Dem entgegen stehen allerdings acht Millionen Schweizer Franken, die die Economiesuisse in ihren Gegenvorschlag zur Initiative investiert. Wo diese Gelder genau herkommen, ist laut Minder nicht klar: "Es beteiligen sich Firmen an diesen Zahlungen, die wir Steuerzahler finanzieren. Ausserdem viele ausländische Firmen, die mit ihren Tochterunternehmen selbst Teil der Economiesuisse sind. Wenn ein Bäcker oder auch eine Kantonalbank diesen Gegenvorschlag finanziell unterstützen, fragt man sich schon, warum."
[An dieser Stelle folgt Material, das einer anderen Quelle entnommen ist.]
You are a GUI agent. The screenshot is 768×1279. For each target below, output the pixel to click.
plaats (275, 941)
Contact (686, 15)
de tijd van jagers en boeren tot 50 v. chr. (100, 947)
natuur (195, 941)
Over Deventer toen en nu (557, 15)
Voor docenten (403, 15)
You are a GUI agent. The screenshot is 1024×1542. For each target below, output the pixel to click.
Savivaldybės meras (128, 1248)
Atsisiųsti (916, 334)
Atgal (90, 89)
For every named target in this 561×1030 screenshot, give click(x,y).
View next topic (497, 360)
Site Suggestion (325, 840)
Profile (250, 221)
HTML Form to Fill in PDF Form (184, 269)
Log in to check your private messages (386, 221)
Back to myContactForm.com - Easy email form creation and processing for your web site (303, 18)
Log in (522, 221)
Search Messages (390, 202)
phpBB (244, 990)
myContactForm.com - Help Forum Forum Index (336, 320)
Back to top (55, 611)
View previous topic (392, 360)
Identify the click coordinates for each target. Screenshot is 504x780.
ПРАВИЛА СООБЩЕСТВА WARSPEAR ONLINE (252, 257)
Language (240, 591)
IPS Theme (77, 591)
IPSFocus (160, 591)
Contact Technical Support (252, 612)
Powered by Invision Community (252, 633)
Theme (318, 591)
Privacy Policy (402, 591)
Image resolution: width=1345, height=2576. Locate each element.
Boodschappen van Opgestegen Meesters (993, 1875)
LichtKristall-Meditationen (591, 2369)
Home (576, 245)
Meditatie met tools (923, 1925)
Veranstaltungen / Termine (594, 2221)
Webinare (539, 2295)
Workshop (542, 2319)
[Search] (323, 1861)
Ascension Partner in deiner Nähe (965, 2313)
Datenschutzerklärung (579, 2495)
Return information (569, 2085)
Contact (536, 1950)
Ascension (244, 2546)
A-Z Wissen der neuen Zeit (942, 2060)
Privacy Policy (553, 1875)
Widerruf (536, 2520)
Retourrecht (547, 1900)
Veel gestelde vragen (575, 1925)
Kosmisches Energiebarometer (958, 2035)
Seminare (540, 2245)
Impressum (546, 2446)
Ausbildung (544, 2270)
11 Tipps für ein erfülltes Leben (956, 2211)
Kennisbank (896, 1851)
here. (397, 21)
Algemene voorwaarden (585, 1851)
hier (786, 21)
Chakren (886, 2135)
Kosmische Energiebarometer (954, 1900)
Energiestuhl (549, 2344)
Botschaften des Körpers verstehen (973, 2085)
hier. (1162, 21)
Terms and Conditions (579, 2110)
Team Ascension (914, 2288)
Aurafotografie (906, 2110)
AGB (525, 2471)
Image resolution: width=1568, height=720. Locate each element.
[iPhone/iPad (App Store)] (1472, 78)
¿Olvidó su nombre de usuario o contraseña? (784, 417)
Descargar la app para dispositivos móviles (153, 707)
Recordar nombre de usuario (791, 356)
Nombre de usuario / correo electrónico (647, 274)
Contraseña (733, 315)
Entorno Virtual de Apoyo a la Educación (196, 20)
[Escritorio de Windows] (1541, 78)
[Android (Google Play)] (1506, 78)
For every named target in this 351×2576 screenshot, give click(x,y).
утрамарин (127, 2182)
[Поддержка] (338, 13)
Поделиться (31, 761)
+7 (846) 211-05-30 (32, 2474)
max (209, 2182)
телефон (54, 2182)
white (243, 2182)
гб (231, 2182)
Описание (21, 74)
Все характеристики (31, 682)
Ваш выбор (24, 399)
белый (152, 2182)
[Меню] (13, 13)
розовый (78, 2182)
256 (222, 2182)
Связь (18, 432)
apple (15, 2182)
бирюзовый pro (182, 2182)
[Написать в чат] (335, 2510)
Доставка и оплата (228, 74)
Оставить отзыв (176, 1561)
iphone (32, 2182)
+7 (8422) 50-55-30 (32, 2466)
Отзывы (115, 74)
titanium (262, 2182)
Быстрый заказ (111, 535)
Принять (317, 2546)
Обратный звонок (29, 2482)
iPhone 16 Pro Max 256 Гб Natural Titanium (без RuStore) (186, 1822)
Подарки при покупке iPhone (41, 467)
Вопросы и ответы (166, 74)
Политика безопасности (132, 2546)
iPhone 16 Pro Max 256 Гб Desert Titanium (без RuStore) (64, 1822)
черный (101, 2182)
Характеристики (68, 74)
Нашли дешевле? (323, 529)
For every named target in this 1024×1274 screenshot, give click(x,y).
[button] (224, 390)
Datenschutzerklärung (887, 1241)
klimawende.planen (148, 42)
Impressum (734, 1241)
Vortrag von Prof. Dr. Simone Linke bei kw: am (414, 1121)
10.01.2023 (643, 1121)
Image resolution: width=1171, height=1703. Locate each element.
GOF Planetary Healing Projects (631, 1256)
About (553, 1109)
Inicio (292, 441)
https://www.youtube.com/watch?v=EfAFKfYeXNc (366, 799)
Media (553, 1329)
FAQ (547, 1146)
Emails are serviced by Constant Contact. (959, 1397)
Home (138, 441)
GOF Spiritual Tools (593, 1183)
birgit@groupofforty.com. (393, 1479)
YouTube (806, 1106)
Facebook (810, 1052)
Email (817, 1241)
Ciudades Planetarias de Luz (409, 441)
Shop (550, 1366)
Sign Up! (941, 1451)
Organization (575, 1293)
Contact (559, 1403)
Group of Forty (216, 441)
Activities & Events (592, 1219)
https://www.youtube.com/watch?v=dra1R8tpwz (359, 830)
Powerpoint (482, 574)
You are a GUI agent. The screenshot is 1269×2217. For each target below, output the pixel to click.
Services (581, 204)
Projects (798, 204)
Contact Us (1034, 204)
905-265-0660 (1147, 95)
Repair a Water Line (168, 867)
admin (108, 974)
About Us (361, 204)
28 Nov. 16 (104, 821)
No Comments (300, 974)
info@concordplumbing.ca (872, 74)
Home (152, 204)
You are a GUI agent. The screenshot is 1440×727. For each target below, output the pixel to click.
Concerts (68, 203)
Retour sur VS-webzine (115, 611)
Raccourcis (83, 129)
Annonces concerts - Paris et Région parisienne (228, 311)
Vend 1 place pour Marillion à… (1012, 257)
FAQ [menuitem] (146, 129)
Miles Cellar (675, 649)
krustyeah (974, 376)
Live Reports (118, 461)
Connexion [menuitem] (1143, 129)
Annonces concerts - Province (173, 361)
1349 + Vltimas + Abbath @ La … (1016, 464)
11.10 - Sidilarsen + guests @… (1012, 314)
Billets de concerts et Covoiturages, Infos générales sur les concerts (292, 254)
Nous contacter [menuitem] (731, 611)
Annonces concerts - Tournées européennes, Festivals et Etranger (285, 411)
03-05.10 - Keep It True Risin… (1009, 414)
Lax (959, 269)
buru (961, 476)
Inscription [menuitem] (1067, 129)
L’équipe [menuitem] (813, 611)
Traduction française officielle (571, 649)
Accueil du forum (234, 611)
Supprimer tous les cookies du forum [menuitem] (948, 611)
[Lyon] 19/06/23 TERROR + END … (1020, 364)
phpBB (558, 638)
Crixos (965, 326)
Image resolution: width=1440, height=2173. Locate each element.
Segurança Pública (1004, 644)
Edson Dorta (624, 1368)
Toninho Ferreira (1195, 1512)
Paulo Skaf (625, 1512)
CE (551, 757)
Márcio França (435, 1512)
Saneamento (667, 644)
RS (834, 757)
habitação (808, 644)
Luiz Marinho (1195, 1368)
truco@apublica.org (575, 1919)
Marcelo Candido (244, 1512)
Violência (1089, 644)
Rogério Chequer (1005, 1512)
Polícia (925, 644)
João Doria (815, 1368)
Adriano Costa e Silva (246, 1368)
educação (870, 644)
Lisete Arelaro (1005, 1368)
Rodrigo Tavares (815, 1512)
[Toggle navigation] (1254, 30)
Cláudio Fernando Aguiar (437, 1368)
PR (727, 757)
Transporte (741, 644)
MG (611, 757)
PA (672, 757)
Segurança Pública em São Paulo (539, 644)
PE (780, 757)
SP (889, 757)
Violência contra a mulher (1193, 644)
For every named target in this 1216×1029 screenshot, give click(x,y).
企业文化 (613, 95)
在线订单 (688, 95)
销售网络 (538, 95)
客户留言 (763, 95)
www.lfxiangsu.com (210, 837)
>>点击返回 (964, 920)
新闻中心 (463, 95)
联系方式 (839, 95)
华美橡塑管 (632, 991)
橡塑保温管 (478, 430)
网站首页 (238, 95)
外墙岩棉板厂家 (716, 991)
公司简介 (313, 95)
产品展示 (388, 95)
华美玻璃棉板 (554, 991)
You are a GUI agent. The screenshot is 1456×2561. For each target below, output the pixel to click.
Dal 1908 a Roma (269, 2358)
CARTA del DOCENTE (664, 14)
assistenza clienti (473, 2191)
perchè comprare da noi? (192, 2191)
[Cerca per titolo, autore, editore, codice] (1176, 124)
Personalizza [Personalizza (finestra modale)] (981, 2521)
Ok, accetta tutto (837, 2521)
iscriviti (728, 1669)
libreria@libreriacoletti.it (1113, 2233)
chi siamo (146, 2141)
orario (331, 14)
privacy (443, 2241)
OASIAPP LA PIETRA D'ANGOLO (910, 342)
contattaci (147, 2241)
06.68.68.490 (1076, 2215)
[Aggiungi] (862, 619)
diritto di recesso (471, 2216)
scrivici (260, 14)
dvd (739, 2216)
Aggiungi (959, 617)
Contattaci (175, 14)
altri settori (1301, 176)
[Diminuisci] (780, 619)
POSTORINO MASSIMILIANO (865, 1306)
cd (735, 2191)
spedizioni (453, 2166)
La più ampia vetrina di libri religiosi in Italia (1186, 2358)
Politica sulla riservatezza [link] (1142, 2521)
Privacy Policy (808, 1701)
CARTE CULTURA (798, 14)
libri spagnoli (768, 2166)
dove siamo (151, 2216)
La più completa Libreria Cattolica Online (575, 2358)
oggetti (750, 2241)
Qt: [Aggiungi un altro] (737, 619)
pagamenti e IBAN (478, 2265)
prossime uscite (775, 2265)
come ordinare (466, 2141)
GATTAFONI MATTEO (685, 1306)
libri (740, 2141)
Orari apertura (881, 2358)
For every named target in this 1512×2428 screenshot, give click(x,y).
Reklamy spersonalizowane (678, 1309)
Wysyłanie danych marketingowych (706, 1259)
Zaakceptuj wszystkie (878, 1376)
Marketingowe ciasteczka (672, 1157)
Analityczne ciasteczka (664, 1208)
Der Abzocker-Krimi geht also vorerst ebenso weiter wie die Diskussionen über Nutzen und Makel des Vorschlags. Glaubt man dem Begehren des Volkes, stehen die Chancen für Minders Vorhaben gut. Allein 86 Prozent der GMX.ch-Nutzer wollen mit einem definitiven "Ja" für die Initiative abstimmen, wie unser Voting zur bevorstehenden Abstimmung ergeben hat.

Sollte die Abzocker-Initiative am 3. März abgelehnt werden, will sich Thomas Minder davon aber keineswegs in seinem politischen Wirken beeinflussen lassen: "Ich habe noch einen ganzen Köcher voll mit Themen, die man in Bundes-Bern dringend ansprechen müsste."